Alasan Pasal Penghinaan Presiden Masuk RKUHP
ERA.id - Menteri Hukum dan HAM (Menkumham), Yasonna H Laoly mengungkap alasan pemerintah memasukkan pasal penghinaan presiden dalam Rancangan Kitab Undang-undang Hukum Pidana (RKUHP).
"Saya kira kita menjadi sangat liberal kalau membiarkan (penghinaan terhadap presiden). Enggak bisa kalau kebebasan sebebas-bebasnya, itu bukan kebebasan, itu anarki," jelas Menteri Yasonna saat rapat kerja dengan Komisi III DPR RI, Rabu (9/6).
"Harus ada batas-batas yang harus kita jaga sebagai masyarakat Indonesia yang berkeadaban," sambungnya.
Kendati begitu, Yasonna menyatakan kritik kebijakan presiden itu dengan alasan membangun sah saja. Namun, kritik tersebut tidak boleh menyerang personal.

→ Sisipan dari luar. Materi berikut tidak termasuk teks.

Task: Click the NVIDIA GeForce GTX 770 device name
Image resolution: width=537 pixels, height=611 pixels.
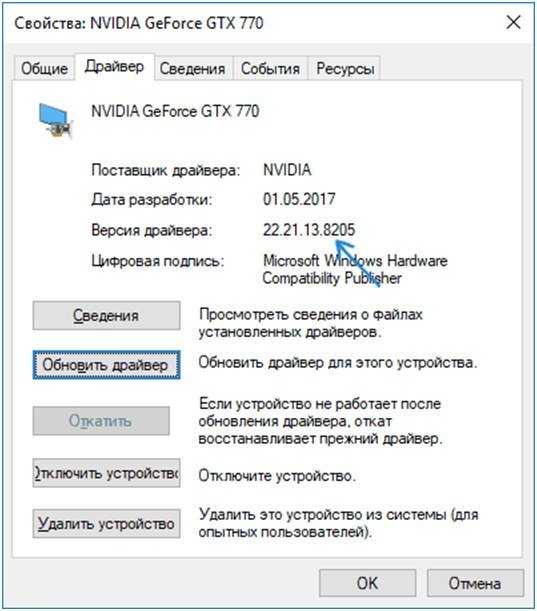Action: (x=175, y=111)
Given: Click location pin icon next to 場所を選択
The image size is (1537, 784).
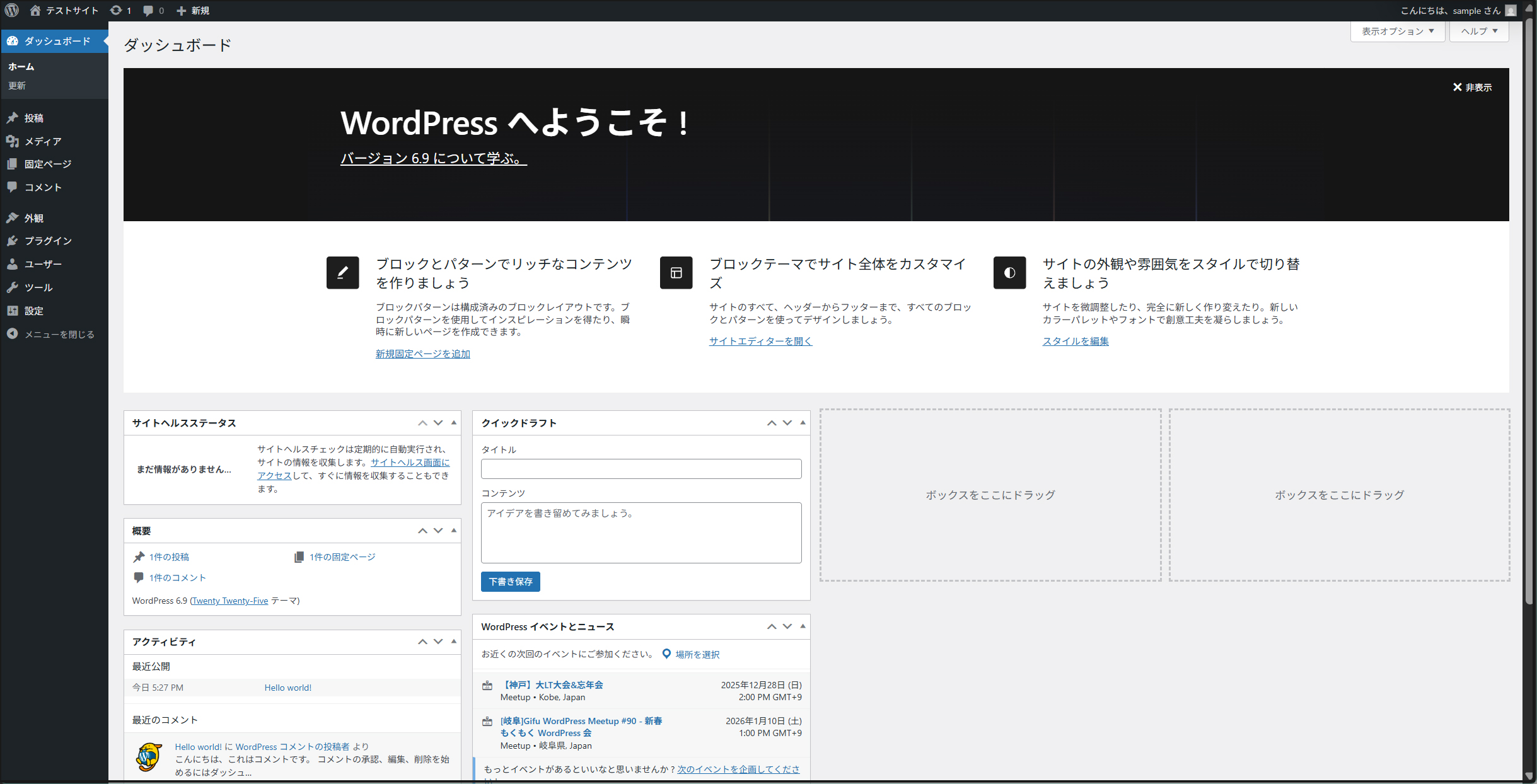Looking at the screenshot, I should pyautogui.click(x=666, y=654).

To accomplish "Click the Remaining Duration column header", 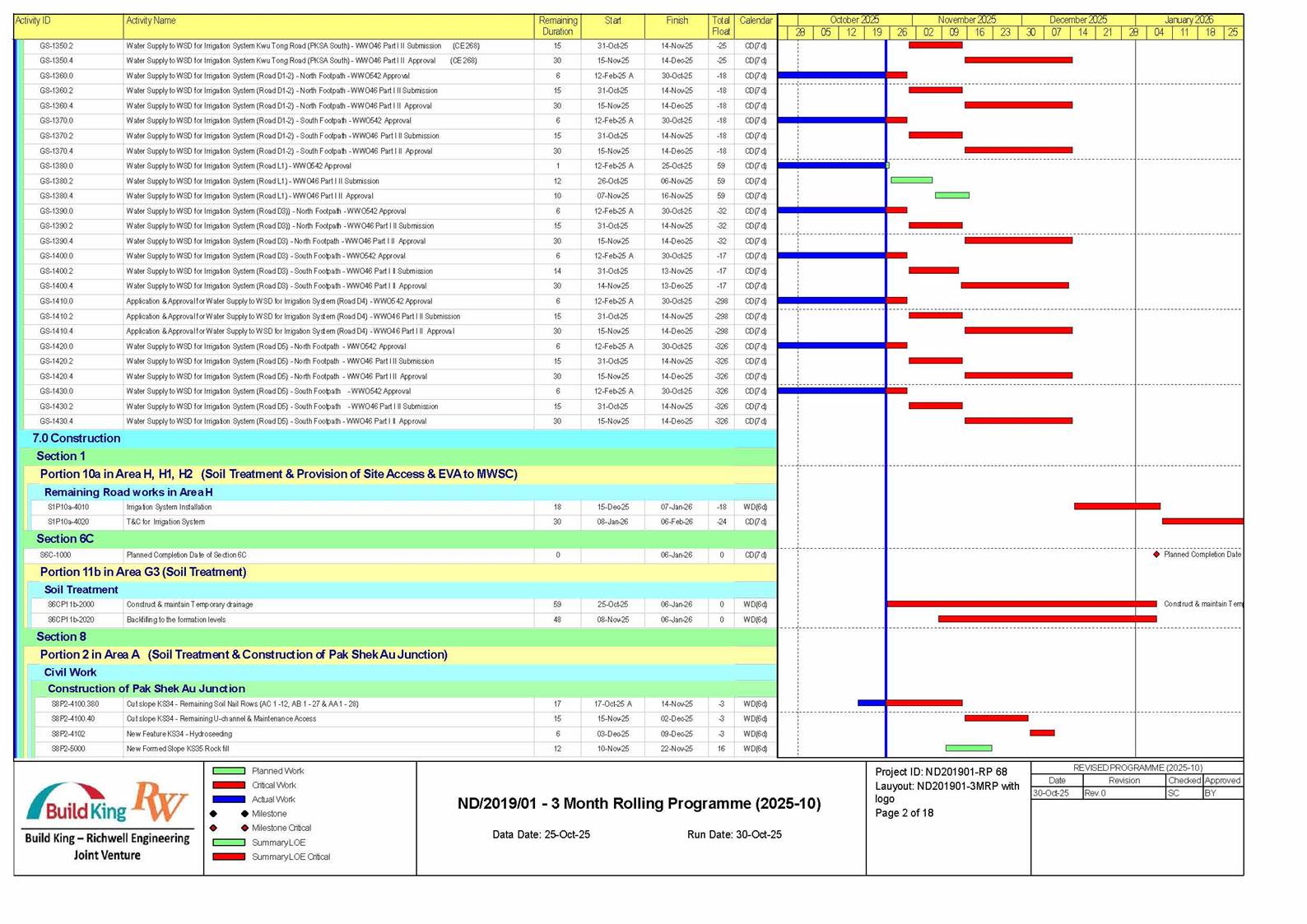I will (557, 26).
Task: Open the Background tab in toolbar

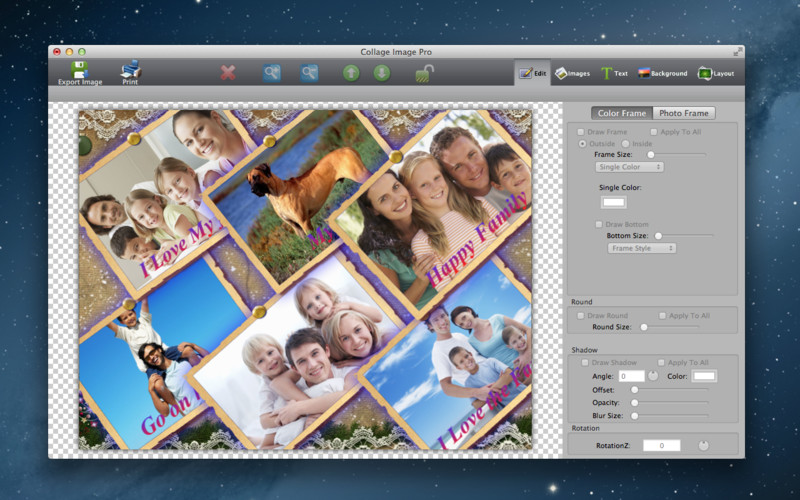Action: [663, 73]
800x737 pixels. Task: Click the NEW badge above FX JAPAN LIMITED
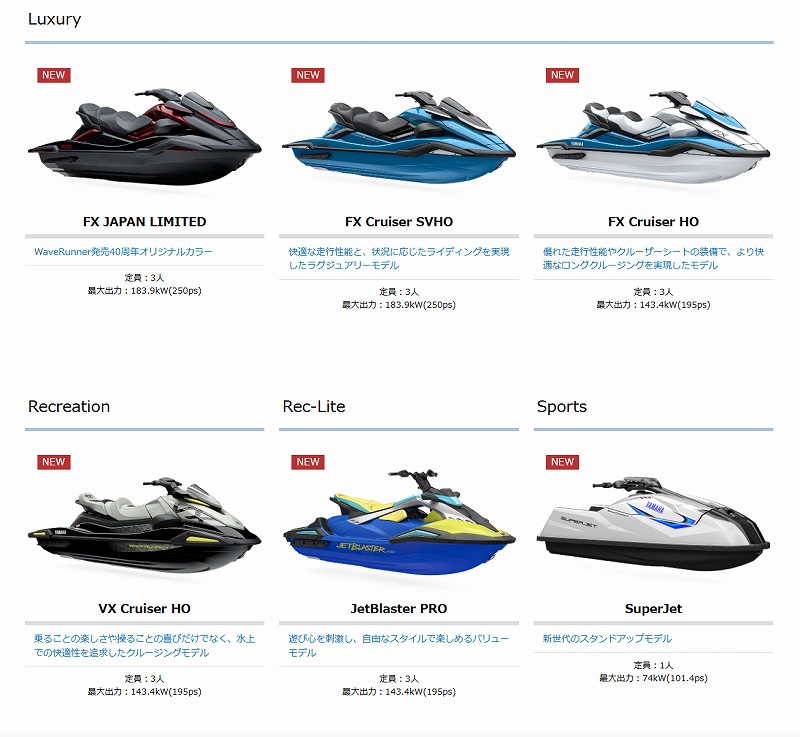54,75
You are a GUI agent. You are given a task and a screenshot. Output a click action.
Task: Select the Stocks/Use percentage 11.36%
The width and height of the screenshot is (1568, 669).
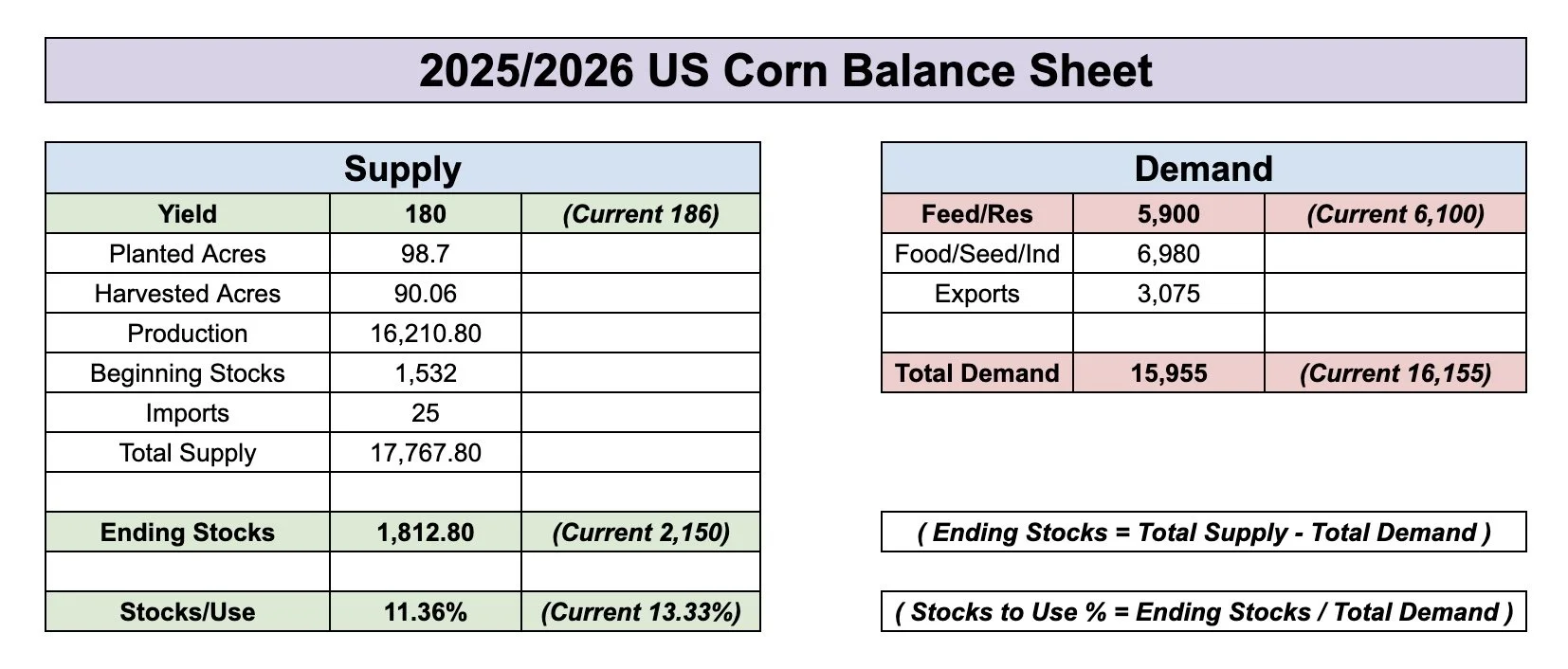coord(426,612)
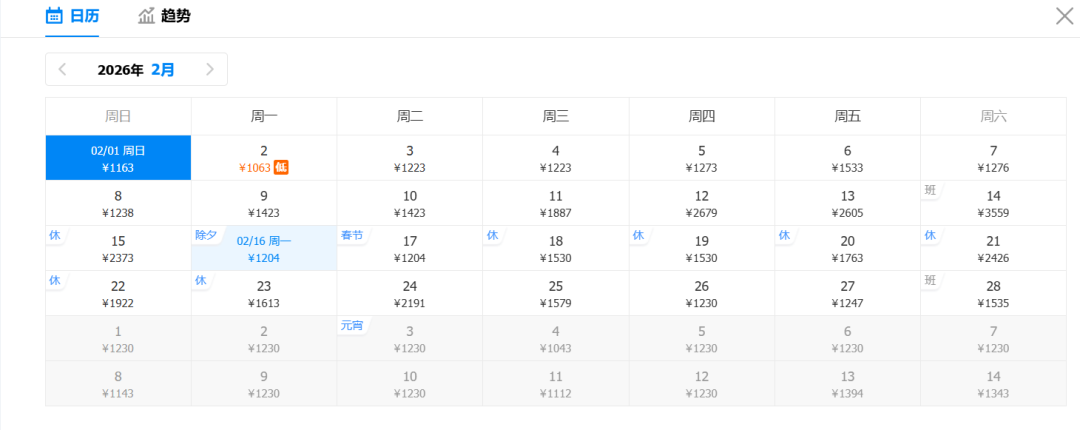Select February 2 lowest price ¥1063
This screenshot has height=430, width=1080.
(264, 158)
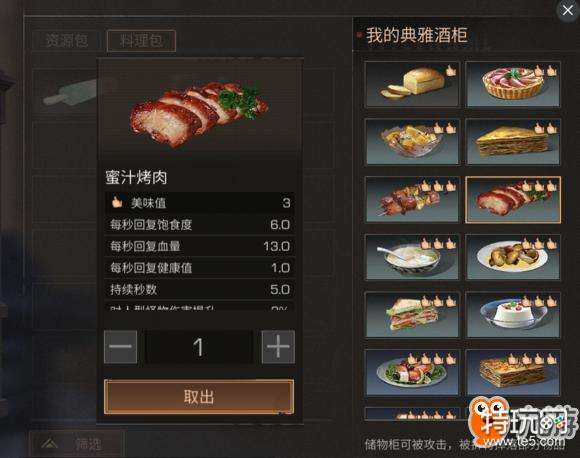Screen dimensions: 580x458
Task: Choose the roasted mushroom plate item
Action: [x=513, y=257]
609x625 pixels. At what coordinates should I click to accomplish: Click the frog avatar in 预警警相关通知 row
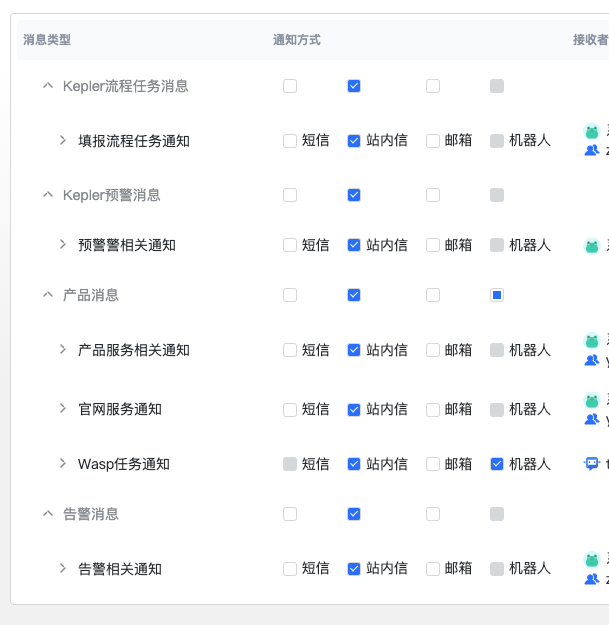[x=592, y=245]
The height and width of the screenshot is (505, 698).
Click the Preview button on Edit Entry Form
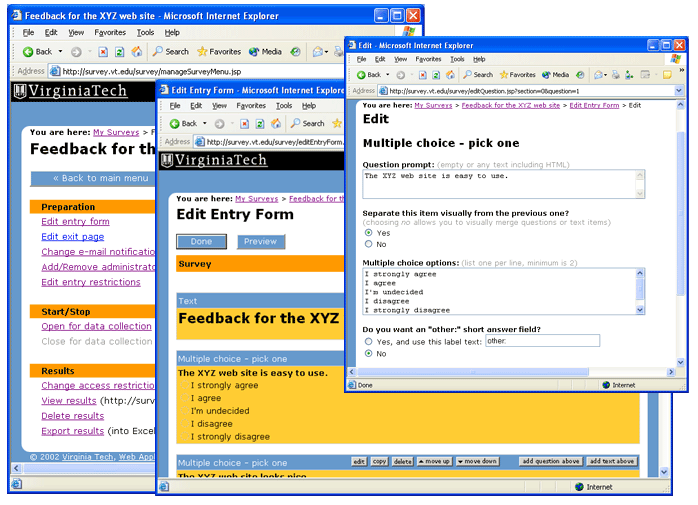click(261, 241)

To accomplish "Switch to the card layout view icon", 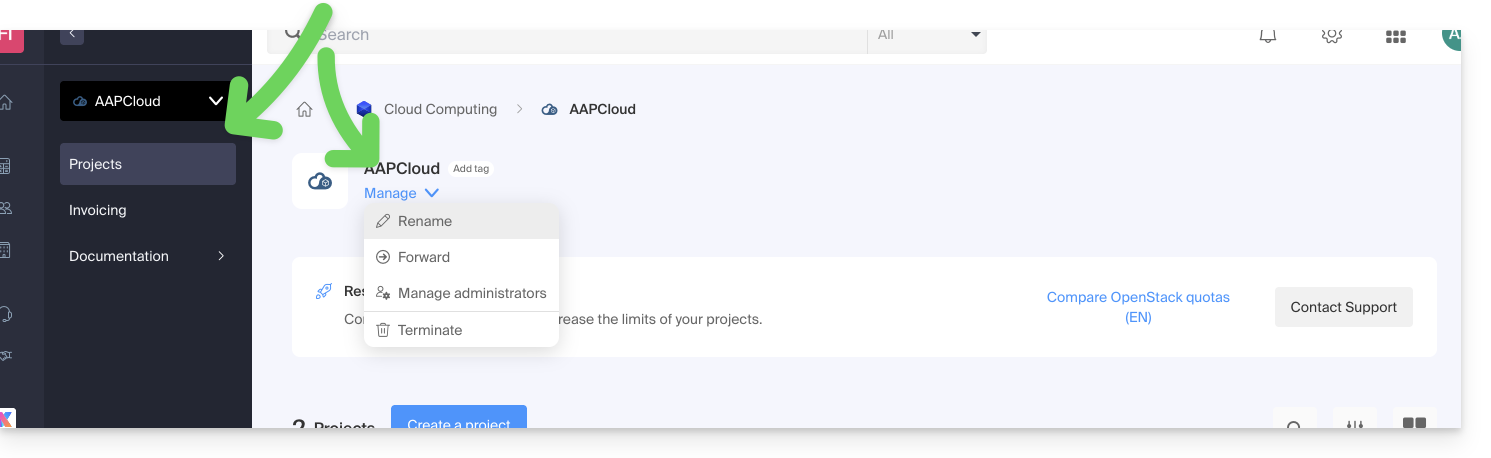I will coord(1414,423).
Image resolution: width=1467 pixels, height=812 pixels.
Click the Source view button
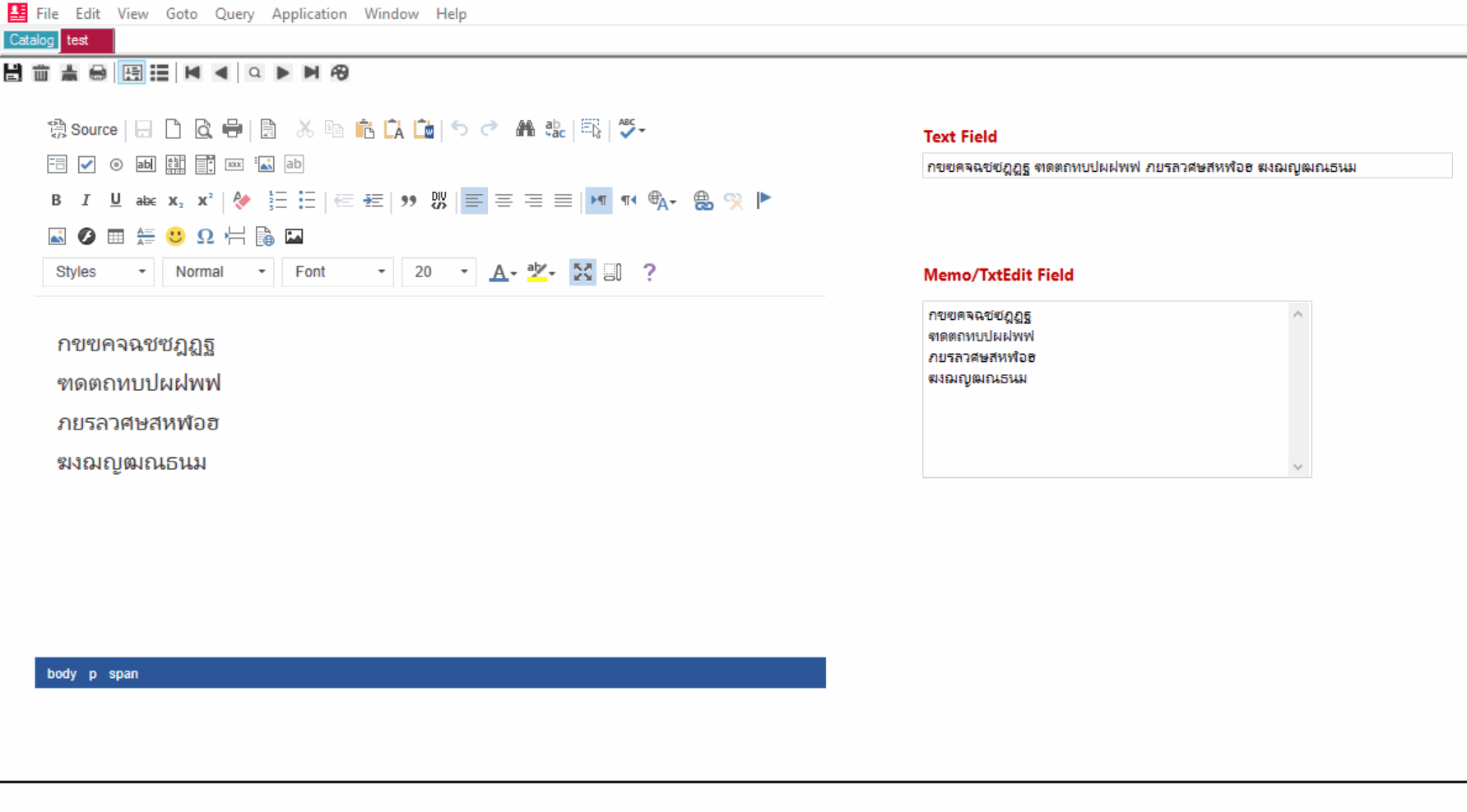pyautogui.click(x=82, y=129)
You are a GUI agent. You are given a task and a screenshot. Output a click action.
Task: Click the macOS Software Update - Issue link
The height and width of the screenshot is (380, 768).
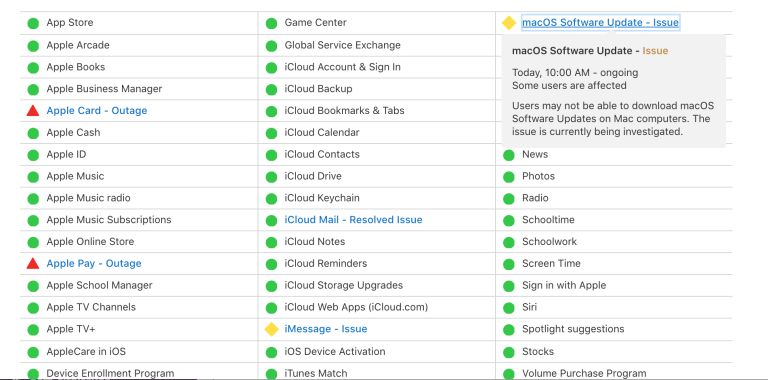600,23
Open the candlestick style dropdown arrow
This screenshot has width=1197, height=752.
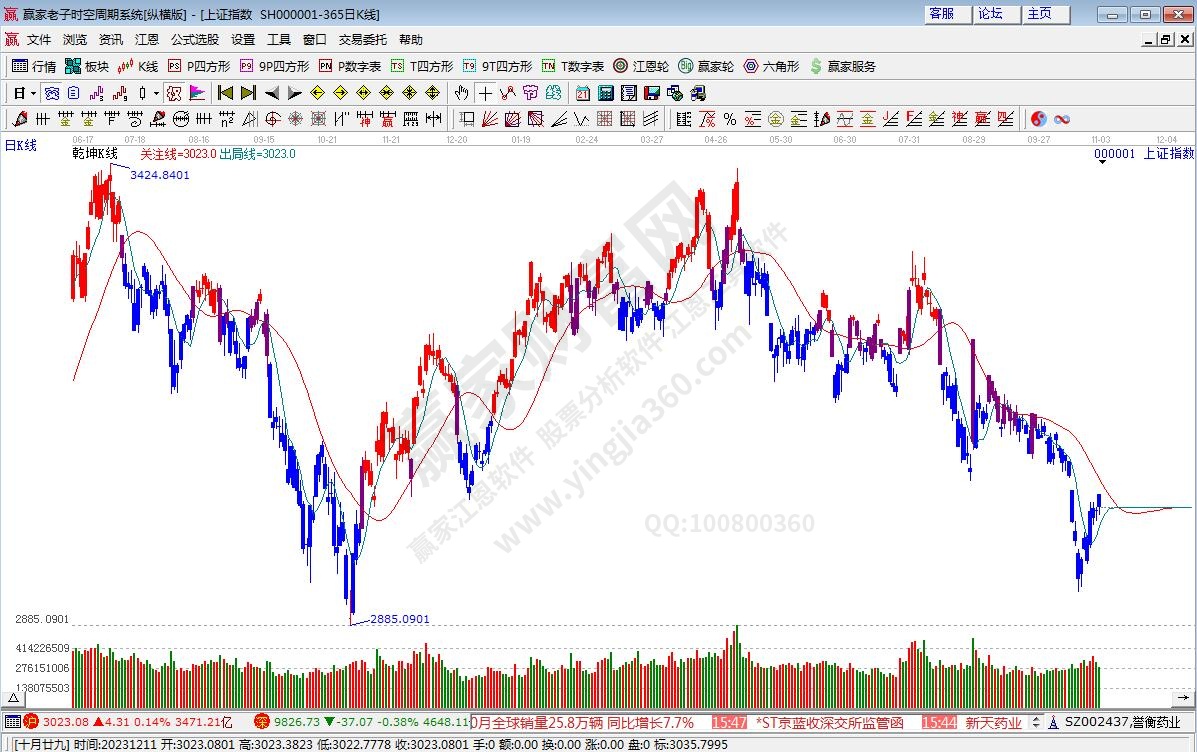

"Mengkritik presiden sah, sekritik-kritiknya lah, kritik kebijakannya, apanya, sehebat-hebatnya kritik. Bila perlu, tidak puas ada mekanisme konstitusional juga ada kok," tuturnya.
Selain itu, Yasonna beralasan pasal ini berbeda dengan yang telah dicabut oleh Mahkamah Konstitusi. Melalui putusan Nomor 013-022/PUU-IV/2006, MK pernah membatalkan pasal penghinaan presiden dan wakil presiden dalam Kitab Undang-Undang Hukum Pidana (KUHP).
"Ini berbeda dengan yang pernah dibatalkan MK. Sekarang kan delik aduan (yang dibatalkan MK delik biasa)," ujar Yasonna.
Pasal penghinaan presiden dan wakil presiden tertuang dalam Pasal 218 hingga 220 RKUHP terbaru. Penghinaan terhadap presiden dan wapres dikenai ancaman maksimal 3,5 tahun penjara.
Bila penghinaan dilakukan lewat media sosial atau sarana elektronik, ancamannya menjadi 4,5 tahun penjara. Sementara itu, bagi yang menghina lembaga negara, seperti DPR, bisa dihukum penjara maksimal 2 tahun penjara.